#### Work order:
From the entries below, list each line with "page".

-*-

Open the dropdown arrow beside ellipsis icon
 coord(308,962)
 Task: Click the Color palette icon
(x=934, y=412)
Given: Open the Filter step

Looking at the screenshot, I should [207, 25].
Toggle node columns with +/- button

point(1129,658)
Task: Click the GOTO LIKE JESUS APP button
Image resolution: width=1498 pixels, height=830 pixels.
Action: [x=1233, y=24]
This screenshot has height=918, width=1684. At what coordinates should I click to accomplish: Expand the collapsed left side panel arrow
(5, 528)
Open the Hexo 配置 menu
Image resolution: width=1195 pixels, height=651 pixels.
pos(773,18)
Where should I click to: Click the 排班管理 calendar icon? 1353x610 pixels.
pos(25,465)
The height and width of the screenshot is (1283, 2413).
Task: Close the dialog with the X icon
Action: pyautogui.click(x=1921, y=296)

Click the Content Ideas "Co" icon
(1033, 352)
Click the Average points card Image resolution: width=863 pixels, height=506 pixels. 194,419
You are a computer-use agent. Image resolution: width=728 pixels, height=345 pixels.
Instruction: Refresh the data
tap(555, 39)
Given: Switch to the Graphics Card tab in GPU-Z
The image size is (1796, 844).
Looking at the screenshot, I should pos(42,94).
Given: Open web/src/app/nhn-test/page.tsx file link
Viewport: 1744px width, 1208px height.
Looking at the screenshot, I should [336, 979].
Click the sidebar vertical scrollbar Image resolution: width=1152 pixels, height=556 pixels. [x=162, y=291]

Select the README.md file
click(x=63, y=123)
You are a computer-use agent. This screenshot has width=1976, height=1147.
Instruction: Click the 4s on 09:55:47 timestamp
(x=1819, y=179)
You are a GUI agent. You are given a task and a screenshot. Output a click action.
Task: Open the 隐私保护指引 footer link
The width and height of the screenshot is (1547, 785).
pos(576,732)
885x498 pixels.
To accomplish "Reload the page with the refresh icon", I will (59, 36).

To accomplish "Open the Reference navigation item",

-*-

#### Response:
Given: Open web/src/app/nhn-test/page.tsx file link
To accomplish "Reload the page with the refresh icon", I will (59, 36).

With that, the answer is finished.